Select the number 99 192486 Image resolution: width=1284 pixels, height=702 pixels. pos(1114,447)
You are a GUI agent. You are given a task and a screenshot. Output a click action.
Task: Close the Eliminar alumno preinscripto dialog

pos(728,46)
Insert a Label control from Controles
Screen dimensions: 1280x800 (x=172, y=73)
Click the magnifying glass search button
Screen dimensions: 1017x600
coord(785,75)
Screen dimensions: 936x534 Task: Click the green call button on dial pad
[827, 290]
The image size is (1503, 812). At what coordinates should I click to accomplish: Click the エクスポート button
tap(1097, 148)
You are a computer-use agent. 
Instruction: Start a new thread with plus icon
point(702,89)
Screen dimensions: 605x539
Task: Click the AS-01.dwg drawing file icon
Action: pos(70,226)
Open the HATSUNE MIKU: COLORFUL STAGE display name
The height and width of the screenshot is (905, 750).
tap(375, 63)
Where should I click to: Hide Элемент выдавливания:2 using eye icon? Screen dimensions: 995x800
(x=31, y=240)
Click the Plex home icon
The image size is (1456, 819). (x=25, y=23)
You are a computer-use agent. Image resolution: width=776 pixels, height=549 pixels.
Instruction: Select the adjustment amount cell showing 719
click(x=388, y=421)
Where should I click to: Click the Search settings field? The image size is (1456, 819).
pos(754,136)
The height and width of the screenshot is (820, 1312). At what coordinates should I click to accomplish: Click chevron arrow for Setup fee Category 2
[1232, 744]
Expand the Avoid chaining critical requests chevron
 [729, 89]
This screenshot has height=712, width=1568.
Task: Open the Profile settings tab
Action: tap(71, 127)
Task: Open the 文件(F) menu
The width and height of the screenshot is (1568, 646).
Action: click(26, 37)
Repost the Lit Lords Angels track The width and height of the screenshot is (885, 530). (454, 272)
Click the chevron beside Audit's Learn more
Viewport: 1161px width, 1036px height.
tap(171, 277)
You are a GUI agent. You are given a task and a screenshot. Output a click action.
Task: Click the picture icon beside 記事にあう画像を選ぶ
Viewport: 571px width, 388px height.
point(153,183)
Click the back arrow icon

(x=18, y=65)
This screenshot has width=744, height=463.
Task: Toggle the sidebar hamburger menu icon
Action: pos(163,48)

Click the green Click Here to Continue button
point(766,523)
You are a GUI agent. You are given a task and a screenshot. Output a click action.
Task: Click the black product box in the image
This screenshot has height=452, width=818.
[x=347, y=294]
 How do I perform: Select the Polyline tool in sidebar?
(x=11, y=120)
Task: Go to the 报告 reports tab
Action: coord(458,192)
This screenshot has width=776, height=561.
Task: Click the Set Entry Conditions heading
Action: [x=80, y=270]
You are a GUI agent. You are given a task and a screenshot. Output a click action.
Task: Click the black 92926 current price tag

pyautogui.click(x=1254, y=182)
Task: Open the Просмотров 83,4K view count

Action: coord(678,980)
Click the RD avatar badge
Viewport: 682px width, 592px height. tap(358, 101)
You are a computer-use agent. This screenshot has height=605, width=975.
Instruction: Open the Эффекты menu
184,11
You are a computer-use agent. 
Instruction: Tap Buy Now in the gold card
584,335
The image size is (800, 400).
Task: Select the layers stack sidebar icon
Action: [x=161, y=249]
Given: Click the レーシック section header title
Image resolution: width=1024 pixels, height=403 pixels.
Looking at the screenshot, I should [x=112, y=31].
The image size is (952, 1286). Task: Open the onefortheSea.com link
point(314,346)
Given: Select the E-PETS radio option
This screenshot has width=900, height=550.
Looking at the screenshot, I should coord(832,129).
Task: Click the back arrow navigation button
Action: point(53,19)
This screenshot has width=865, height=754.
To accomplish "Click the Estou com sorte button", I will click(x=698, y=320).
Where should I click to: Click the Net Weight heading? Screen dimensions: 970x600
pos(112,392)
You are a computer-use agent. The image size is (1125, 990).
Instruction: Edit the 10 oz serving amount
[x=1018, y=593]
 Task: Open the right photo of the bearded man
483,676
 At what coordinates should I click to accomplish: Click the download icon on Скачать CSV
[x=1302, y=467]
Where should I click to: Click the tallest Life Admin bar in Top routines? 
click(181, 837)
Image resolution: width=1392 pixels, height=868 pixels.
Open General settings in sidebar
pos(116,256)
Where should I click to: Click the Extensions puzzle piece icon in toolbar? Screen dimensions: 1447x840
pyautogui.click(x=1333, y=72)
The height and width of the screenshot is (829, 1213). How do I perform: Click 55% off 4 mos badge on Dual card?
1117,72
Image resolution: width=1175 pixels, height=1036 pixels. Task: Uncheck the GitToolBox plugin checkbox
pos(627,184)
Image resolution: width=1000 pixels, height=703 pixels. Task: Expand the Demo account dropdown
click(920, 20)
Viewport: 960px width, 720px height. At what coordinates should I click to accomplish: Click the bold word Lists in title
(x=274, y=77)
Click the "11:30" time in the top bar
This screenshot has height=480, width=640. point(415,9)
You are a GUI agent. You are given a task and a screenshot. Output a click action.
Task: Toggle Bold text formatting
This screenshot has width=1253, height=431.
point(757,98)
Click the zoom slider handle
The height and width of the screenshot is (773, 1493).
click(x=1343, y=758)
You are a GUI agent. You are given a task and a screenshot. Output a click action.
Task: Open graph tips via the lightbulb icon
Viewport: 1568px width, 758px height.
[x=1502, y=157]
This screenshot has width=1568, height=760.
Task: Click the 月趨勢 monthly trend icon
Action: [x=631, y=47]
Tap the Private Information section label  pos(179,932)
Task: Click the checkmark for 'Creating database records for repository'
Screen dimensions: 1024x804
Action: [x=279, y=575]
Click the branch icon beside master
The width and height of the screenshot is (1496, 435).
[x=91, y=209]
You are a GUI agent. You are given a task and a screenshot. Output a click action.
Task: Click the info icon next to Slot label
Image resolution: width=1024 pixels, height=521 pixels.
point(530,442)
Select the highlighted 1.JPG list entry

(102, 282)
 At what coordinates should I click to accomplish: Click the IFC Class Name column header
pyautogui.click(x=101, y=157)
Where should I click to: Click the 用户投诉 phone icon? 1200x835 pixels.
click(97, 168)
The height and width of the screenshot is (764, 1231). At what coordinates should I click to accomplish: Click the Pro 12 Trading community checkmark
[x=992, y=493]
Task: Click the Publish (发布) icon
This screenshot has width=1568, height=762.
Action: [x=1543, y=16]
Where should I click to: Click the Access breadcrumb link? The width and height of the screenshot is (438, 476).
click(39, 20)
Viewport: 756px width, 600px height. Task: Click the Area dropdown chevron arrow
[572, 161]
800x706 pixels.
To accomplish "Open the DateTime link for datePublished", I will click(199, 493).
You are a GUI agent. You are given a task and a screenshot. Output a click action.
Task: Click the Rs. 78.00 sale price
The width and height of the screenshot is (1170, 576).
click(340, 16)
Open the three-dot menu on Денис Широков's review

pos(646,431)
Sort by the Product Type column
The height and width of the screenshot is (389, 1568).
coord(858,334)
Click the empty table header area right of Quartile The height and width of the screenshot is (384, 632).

Required work: Reproduce all of the records above, switching "chevron" to "caret" wherever it occurs and leaving everything else untouched.

Solution:
Select the number 99 192486 Image resolution: width=1284 pixels, height=702 pixels. pos(1114,447)
You are a GUI agent. You are given a task and a screenshot. Output a click action.
Task: Close the Eliminar alumno preinscripto dialog

pos(728,46)
Insert a Label control from Controles
Screen dimensions: 1280x800 (x=172, y=73)
Click the magnifying glass search button
Screen dimensions: 1017x600
coord(785,75)
Screen dimensions: 936x534 Task: Click the green call button on dial pad
[827, 290]
The image size is (1503, 812). At what coordinates should I click to accomplish: Click the エクスポート button
tap(1097, 148)
You are a computer-use agent. 
Instruction: Start a new thread with plus icon
point(702,89)
Screen dimensions: 605x539
Task: Click the AS-01.dwg drawing file icon
Action: pos(70,226)
Open the HATSUNE MIKU: COLORFUL STAGE display name
The height and width of the screenshot is (905, 750).
tap(375, 63)
Where should I click to: Hide Элемент выдавливания:2 using eye icon? Screen dimensions: 995x800
(x=31, y=240)
Click the Plex home icon
The image size is (1456, 819). (x=25, y=23)
You are a computer-use agent. Image resolution: width=776 pixels, height=549 pixels.
Instruction: Select the adjustment amount cell showing 719
click(x=388, y=421)
Where should I click to: Click the Search settings field? The image size is (1456, 819).
pos(754,136)
The height and width of the screenshot is (820, 1312). At what coordinates should I click to accomplish: Click caret arrow for Setup fee Category 2
[1232, 744]
Expand the Avoid chaining critical requests caret
 [729, 89]
This screenshot has height=712, width=1568.
Task: Open the Profile settings tab
Action: tap(71, 127)
Task: Open the 文件(F) menu
The width and height of the screenshot is (1568, 646).
Action: click(26, 37)
Repost the Lit Lords Angels track The width and height of the screenshot is (885, 530). (454, 272)
Click the caret beside Audit's Learn more
Viewport: 1161px width, 1036px height.
tap(171, 277)
You are a GUI agent. You are given a task and a screenshot. Output a click action.
Task: Click the picture icon beside 記事にあう画像を選ぶ
Viewport: 571px width, 388px height.
point(153,183)
Click the back arrow icon

(x=18, y=65)
This screenshot has width=744, height=463.
Task: Toggle the sidebar hamburger menu icon
Action: pos(163,48)

Click the green Click Here to Continue button
point(766,523)
You are a GUI agent. You are given a task and a screenshot. Output a click action.
Task: Click the black product box in the image
This screenshot has height=452, width=818.
[x=347, y=294]
 How do I perform: Select the Polyline tool in sidebar?
(x=11, y=120)
Task: Go to the 报告 reports tab
Action: coord(458,192)
This screenshot has width=776, height=561.
Task: Click the Set Entry Conditions heading
Action: [x=80, y=270]
You are a GUI agent. You are given a task and a screenshot. Output a click action.
Task: Click the black 92926 current price tag

pyautogui.click(x=1254, y=182)
Task: Open the Просмотров 83,4K view count

Action: coord(678,980)
Click the RD avatar badge
Viewport: 682px width, 592px height. tap(358, 101)
You are a computer-use agent. This screenshot has height=605, width=975.
Instruction: Open the Эффекты menu
184,11
You are a computer-use agent. 
Instruction: Tap Buy Now in the gold card
584,335
The image size is (800, 400).
Task: Select the layers stack sidebar icon
Action: [x=161, y=249]
Given: Click the レーシック section header title
Image resolution: width=1024 pixels, height=403 pixels.
Looking at the screenshot, I should [x=112, y=31].
The image size is (952, 1286). Task: Open the onefortheSea.com link
point(314,346)
Given: Select the E-PETS radio option
This screenshot has width=900, height=550.
Looking at the screenshot, I should coord(832,129).
Task: Click the back arrow navigation button
Action: point(53,19)
This screenshot has width=865, height=754.
To accomplish "Click the Estou com sorte button", I will click(x=698, y=320).
Where should I click to: Click the Net Weight heading? Screen dimensions: 970x600
pos(112,392)
You are a computer-use agent. The image size is (1125, 990).
Instruction: Edit the 10 oz serving amount
[x=1018, y=593]
 Task: Open the right photo of the bearded man
483,676
 At what coordinates should I click to accomplish: Click the download icon on Скачать CSV
[x=1302, y=467]
Where should I click to: Click the tallest Life Admin bar in Top routines? 
click(181, 837)
Image resolution: width=1392 pixels, height=868 pixels.
Open General settings in sidebar
pos(116,256)
Where should I click to: Click the Extensions puzzle piece icon in toolbar? Screen dimensions: 1447x840
pyautogui.click(x=1333, y=72)
The height and width of the screenshot is (829, 1213). How do I perform: Click 55% off 4 mos badge on Dual card?
1117,72
Image resolution: width=1175 pixels, height=1036 pixels. Task: Uncheck the GitToolBox plugin checkbox
pos(627,184)
Image resolution: width=1000 pixels, height=703 pixels. Task: Expand the Demo account dropdown
click(920, 20)
Viewport: 960px width, 720px height. At what coordinates should I click to accomplish: Click the bold word Lists in title
(x=274, y=77)
Click the "11:30" time in the top bar
This screenshot has height=480, width=640. point(415,9)
You are a GUI agent. You are given a task and a screenshot. Output a click action.
Task: Toggle Bold text formatting
This screenshot has width=1253, height=431.
point(757,98)
Click the zoom slider handle
The height and width of the screenshot is (773, 1493).
click(x=1343, y=758)
You are a GUI agent. You are given a task and a screenshot. Output a click action.
Task: Open graph tips via the lightbulb icon
Viewport: 1568px width, 758px height.
[x=1502, y=157]
This screenshot has width=1568, height=760.
Task: Click the 月趨勢 monthly trend icon
Action: [x=631, y=47]
Tap the Private Information section label  pos(179,932)
Task: Click the checkmark for 'Creating database records for repository'
Screen dimensions: 1024x804
Action: [x=279, y=575]
Click the branch icon beside master
The width and height of the screenshot is (1496, 435).
[x=91, y=209]
You are a GUI agent. You are given a task and a screenshot. Output a click action.
Task: Click the info icon next to Slot label
Image resolution: width=1024 pixels, height=521 pixels.
point(530,442)
Select the highlighted 1.JPG list entry

(102, 282)
 At what coordinates should I click to accomplish: Click the IFC Class Name column header
pyautogui.click(x=101, y=157)
Where should I click to: Click the 用户投诉 phone icon? 1200x835 pixels.
click(97, 168)
The height and width of the screenshot is (764, 1231). At what coordinates should I click to accomplish: Click the Pro 12 Trading community checkmark
[x=992, y=493]
Task: Click the Publish (发布) icon
This screenshot has width=1568, height=762.
Action: [x=1543, y=16]
Where should I click to: Click the Access breadcrumb link? The width and height of the screenshot is (438, 476).
click(39, 20)
Viewport: 756px width, 600px height. Task: Click the Area dropdown caret arrow
[572, 161]
800x706 pixels.
To accomplish "Open the DateTime link for datePublished", I will click(199, 493).
You are a GUI agent. You are given a task and a screenshot. Output a click action.
Task: Click the Rs. 78.00 sale price
The width and height of the screenshot is (1170, 576).
click(340, 16)
Open the three-dot menu on Денис Широков's review

pos(646,431)
Sort by the Product Type column
The height and width of the screenshot is (389, 1568).
coord(858,334)
Click the empty table header area right of Quartile The height and width of the screenshot is (384, 632).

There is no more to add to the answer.